== SELECTED EXTRACT ==

Linked data (LINDAS/SPARQL/hydrodata)

TL;DR;

Get the up-to-date data from LINDAS of the currently available values discharge / water level/water temperatures for all BAFU stations.

PREFIX schema: <http://schema.org/>
PREFIX hg: <http://rdf.histograph.io/>
PREFIX la: <https://linked.art/ns/terms/>
prefix ex: <http://example.org/>

# hydro related prefixes
prefix h: <https://environment.ld.admin.ch/foen/hydro/>
prefix hd: <https://environment.ld.admin.ch/foen/hydro/dimension/>
prefix hgs: <https://environment.ld.admin.ch/foen/hydro/station/>
prefix river: <https://environment.ld.admin.ch/foen/hydro/river/observation/>
prefix lake: <https://environment.ld.admin.ch/foen/hydro/lake/observation/>

# geo related prefixes
prefix wkt: <http://www.opengis.net/ont/geosparql#asWKT>

# hydrodata related prefixes (fake) that we use to reference to the historical data.

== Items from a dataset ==
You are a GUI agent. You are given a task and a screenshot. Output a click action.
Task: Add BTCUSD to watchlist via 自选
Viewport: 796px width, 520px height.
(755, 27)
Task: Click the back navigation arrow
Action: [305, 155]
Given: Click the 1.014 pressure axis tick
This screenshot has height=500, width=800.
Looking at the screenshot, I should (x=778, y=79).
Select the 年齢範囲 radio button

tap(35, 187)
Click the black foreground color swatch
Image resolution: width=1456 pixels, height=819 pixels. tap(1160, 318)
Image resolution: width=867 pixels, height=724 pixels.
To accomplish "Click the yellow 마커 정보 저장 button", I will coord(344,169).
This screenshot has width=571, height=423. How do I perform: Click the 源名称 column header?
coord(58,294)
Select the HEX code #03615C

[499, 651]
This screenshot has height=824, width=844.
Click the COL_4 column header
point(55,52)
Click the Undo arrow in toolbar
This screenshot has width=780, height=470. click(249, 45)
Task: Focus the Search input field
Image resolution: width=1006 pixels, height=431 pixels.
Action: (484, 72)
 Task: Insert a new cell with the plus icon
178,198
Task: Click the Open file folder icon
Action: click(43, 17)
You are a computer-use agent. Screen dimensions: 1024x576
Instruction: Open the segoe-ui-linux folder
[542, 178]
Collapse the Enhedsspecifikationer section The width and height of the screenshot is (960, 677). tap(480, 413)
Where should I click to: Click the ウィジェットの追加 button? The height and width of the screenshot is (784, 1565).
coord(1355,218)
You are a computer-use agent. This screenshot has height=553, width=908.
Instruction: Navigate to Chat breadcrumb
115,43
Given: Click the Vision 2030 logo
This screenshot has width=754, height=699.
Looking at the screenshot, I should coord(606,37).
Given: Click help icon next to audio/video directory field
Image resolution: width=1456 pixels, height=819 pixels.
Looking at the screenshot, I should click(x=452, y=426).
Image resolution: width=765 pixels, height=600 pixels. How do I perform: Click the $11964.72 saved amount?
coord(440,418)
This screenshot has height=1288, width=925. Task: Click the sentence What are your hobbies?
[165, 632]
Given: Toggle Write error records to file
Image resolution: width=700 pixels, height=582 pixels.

== TASK LIST ==
A. According to the linked data page, which stations can LINDAS supply current discharge, water level, and water temperature values for?
B. From the linked data page, retype the part that opens with the words "# geo related" and closes with "the historical data.".
C. Decide whether each statement agrees with the linked data page. Answer yes or no and quote the deciding words from the page.
(i) The prefix named river points to a namespace for river observations.
(ii) The hydrodata prefixes that reference historical data are described as real.
(iii) The wkt prefix is listed under the hydro related prefixes.

== RESPONSES FOR EACH TASK ==
A. All BAFU stations.

B.
# geo related prefixes
prefix wkt: <http://www.opengis.net/ont/geosparql#asWKT>

# hydrodata related prefixes (fake) that we use to reference to the historical data.

C.
(i) Yes: "prefix river: <https://environment.ld.admin.ch/foen/hydro/river/observation/>"
(ii) No: "# hydrodata related prefixes (fake) that we use to reference to the historical data."
(iii) No: "# geo related prefixes"